Previdenza complementare

La previdenza complementare - disciplinata dal D.Lgs. 5/12/05 n. 252 - rappresenta il secondo pilastro del sistema pensionistico il cui scopo è quello di integrare la previdenza di base obbligatoria o di primo pilastro. Consente di assicurare al lavoratore un livello adeguato di tutela pensionistica, insieme alle prestazioni garantite dal sistema pubblico di base.

Mutue e fondi sanitari

Oltre alle soluzioni assicurative, siamo in grado di offrire alle aziende e agli enti soluzioni basate sull'adesione a società di mutuo soccorso o a fondi sanitari. Queste soluzioni rappresentano, soprattutto dal punto di vista fiscale, una valida alternativa.

Fringe benefit

Costituiscono elementi remunerativi complementari alla retribuzione principale e consistono nella concessione in uso di beni e servizi da parte del datore di lavoro a favore dei lavoratori. A differenza della retribuzione, normalmente pattuita in denaro, essi rappresentano quindi una forma di retribuzione in natura ai sensi della legge.

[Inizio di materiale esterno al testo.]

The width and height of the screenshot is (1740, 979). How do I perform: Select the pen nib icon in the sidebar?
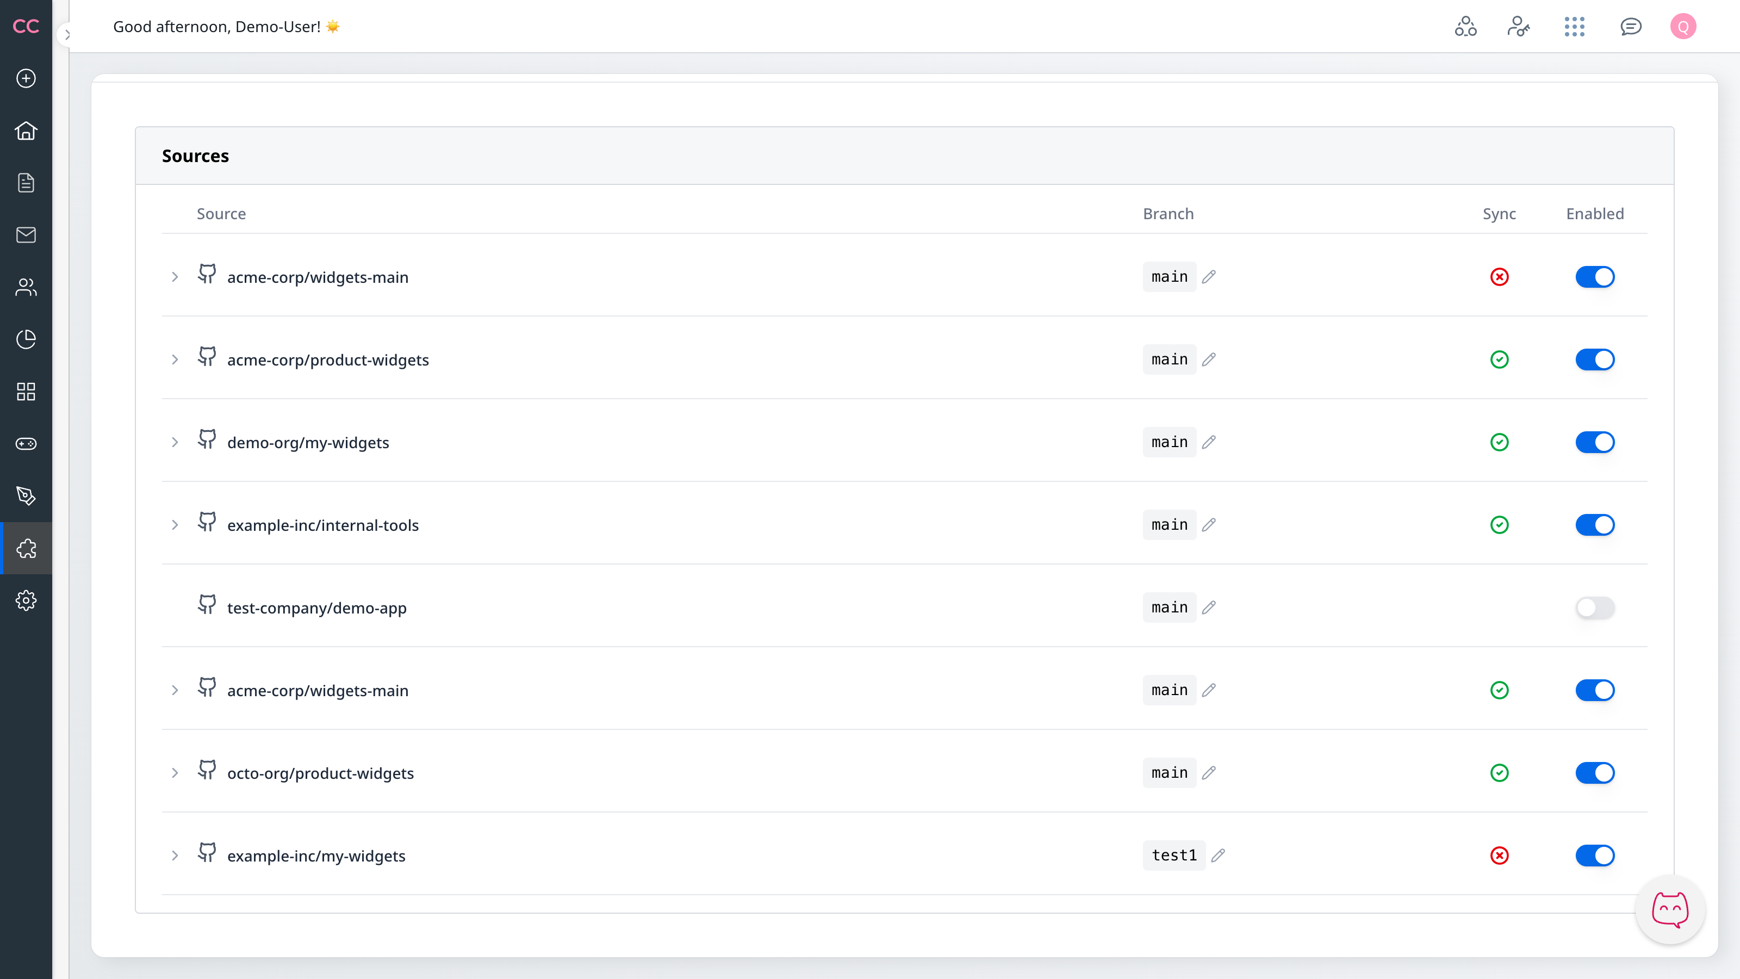[x=26, y=495]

I vantaggi del Welfare Integrativo

Per l'azienda

Le aziende serie e lungimiranti sanno molto bene cosa significhi creare un ambiente sano e quanto valga fidelizzare i propri dipendenti. Ma oltre ad apportare molto valore etico, il welfare aziendale presenta anche vantaggi fiscali per le aziende, come previsto dalla legge ed in particolare dall'art. 51 del TUIR.

Per il lavoratore

Per il dipendente è prevista la detassazione totale dei beni e dei servizi che riceve nell'ambito di piani di welfare aziendale. Cioè significa anche che il valore di quei servizi welfare è escluso dall'imponibile dell’Irpef.

Per l'ente e i soci

Enti, Associazioni, Cral e Organizzazioni possono sottoscrivere piani di Welfare Integrativo a favore dei propri soci. Anche in questo caso, oltre ai vantaggi fiscali, gli associati possono beneficiare di soluzioni che offrono importanti vantaggi dal punto di vista del costo e della qualità delle garanzie e dei servizi sottoscritti dall'ente di appartenenza. Vantaggi che, a livello individuale, sarebbero difficilmente ottenibili.